Wij zetten de kerstboom pas na sinterklaas op, ik heb nog een nichtje van een jaar, dus is het voor haar wel erg verwarrend als ze vóór sinterklaas ergens komt waar al een kerstboom staat.

Wij zullen hem wss a.s. zondag wel neerzetten, of miss later. A.s zondag heb ik zelf niet zoveel tijd. Ga 's avonds naar n concert, al helemaal zin in!  :Big Grin:

----------


## Agnes574

Ik heb de mening van vriendlief en schoonma gevraagd; zij vinden ook dat dat ding (kerstboom  :Stick Out Tongue: ) nu té klassiek is ... hij staat er nu met die té gouden slingers, maar ik weiger de lichtjes aan te doen; eerst nieuwe slingers (en eventueel een andere kleur ballen erbij)  :Big Grin: 
Morgen lekker op mijn gemak op zoek naar wat ik wél leuk vind  :Wink: ....
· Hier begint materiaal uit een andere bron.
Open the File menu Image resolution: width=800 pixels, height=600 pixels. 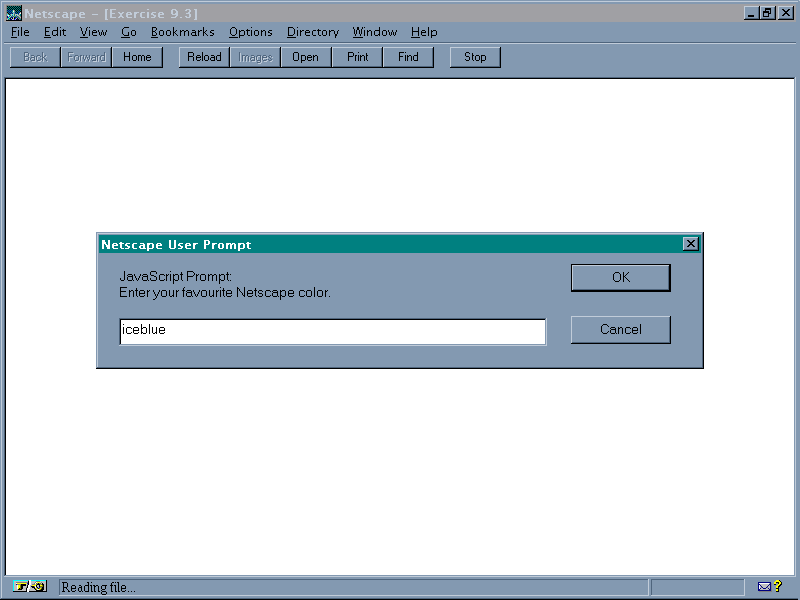(x=20, y=32)
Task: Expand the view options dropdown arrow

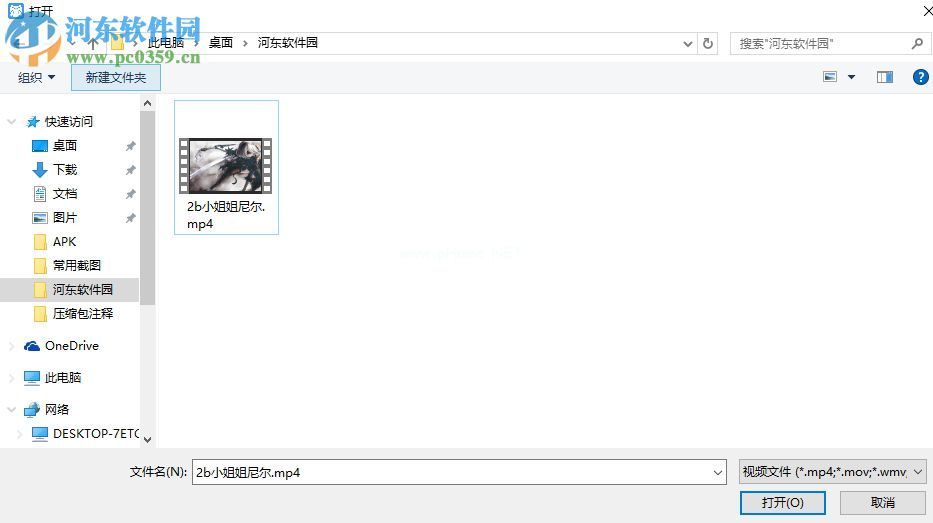Action: [x=851, y=77]
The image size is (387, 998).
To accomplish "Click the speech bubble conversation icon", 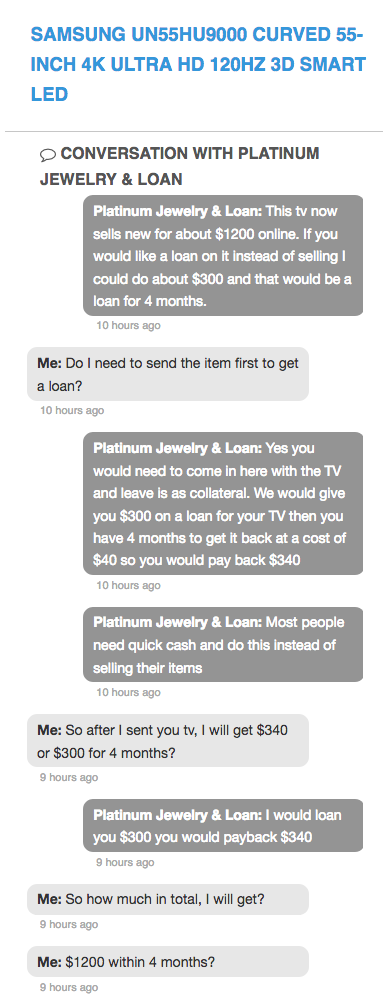I will coord(48,154).
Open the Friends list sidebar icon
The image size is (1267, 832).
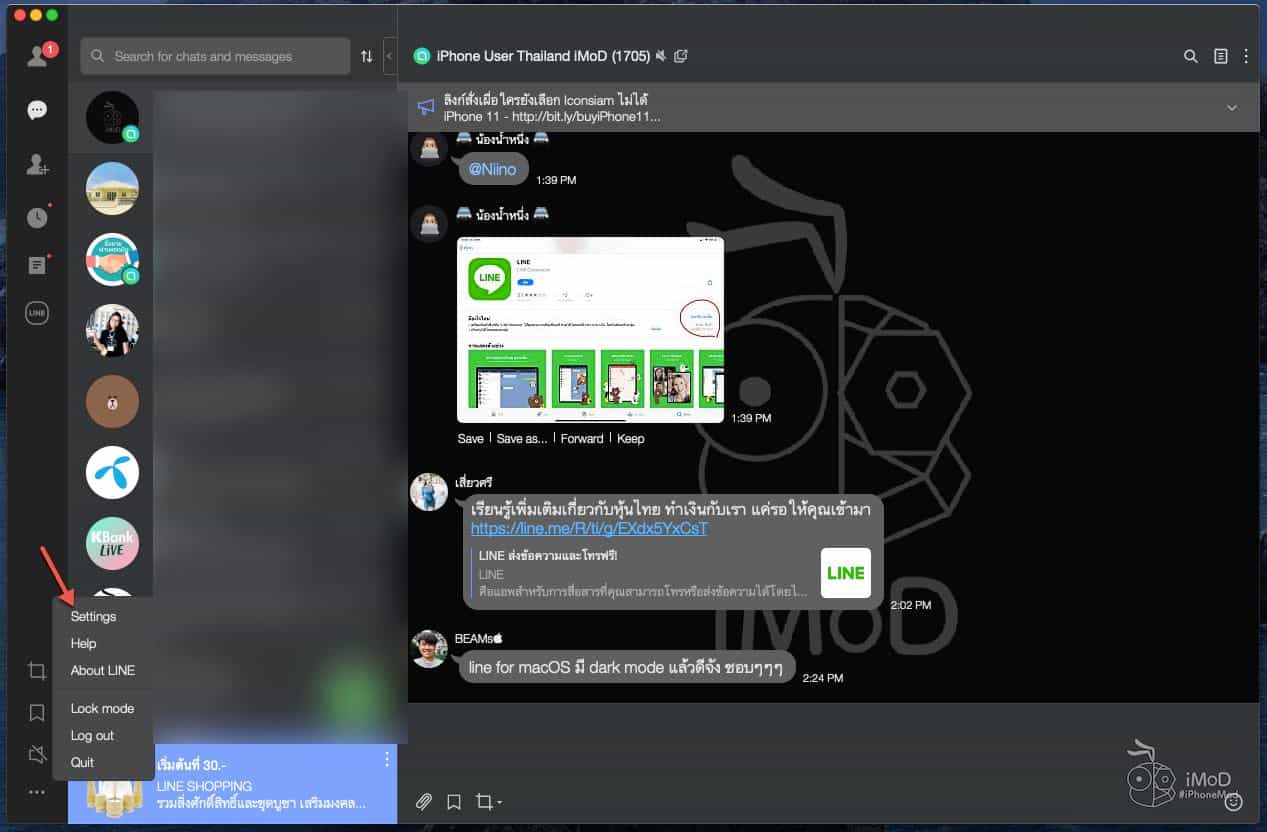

Geniet van je concert Syl; Hammerstein/Ramstein ofzoiets was dat toch?? Ik weet absoluut niet wat er momenteel speelt op muziekgebied; heb nooit de radio aan en kijk géén MTV/TMF ed; geef mij maar rust en stilte  :Smile: .Ik heb die naam eens op je msn gezien  :Wink: !!

Xx Ag

----------


## Sylvia93

@ Ag

Haha het is Rammstein :Big Grin:  En klopt staat idd op msn.
En Rammstein zul je ook niet zo gauw tegenkomen op tmf/mtv en radiozenders :Roll Eyes (Sarcastic): 
Tis duitse rock, en de clips zijn vaak sexueel getint (om het zacht uit te drukken :Roll Eyes (Sarcastic): ) Dus de meeste zijn al verboden om uitgezonden te worden op de tv.

Ben benieuwd hoe je kerstboom eruit gaat zien! Als ie helemaal naar je smaak is wil ik foto's zien van je perfecte boom hoor!  :Big Grin: 

xxx Syl

----------


## Luuss0404

@ Syl, veel plezier zondag bij Rammstein, waar spelen ze??
In 2005 bij Fields Of Rock waren ze ook, geluid vond ik slecht, dus ben ik bij Flogging Molly gaan kijken en vanaf daar kon ik de mooie vuur(werk)show van Rammstein alsnog zien ^_^ 

@ Agnes, hou je niet van muziek???

De kerstboom hoort vind ik pas na Sinterklaas opgezet te worden... en met lichtjes en rode en zwarte ballen erin vind ik het mooist... alhoewel onze kerstboom altijd rare dingen erin had zitten... >_>
Het vriest nu bij ons... dus tijd om weer warme chocolademelk en slagroom in huis te hebben (vind ik ook wel bij kerst horen, met een beetje amaretto ofzo erin  :Wink: )

----------


## Sylvia93

@ Luuss,

Jaa Rammstein staat echt bekend om de geweldige vuurshows! Het liedje Rammstein, geweldig zanger komt op met een enorme jas die geheel in de fik staat. En dan nog zingen :Big Grin: 
A.s. Zondag spelen ze in het Gelredome, in Arnhem. Is voor mij best een stukje, maar wordt er persoonlijk heengelift samen met 3 mannen die een oogje in het zeil moeten houden op me :Big Grin: 

Enne geniet van je chocolademelk!

----------


## Tess71

Agnes jij bent er vroeg bij met de kerstboom, de goedheilig man is nog niet eens vertrokken.... cultuur barbaar hahahaha

Syl heel veel plezier bij het concert, gooi je haar los :Wink: 

Luuss weet je wat lekker is warme choco met Malibu......normaal vind ik Malibu niet lekker maar in de choco is het echt heel erg lekker :Stick Out Tongue: 

Een leuk idee om allemaal een foto van onze kerstboom op het forum neer te zetten :Big Grin: 

Groetjes,
Tess

----------


## Agnes574

@ Tess, leuk idee; een foto van onze kerstboom plaatsen; ik ga dat ook proberen doen, als ik het niet vergeet (geheugen is een zeef!!)

Xx Ag

----------


## Agnes574

Ho ho ho iedereen!!  :Big Grin: 

Ag is weer 'happy' wat betreft haar boom  :Wink: .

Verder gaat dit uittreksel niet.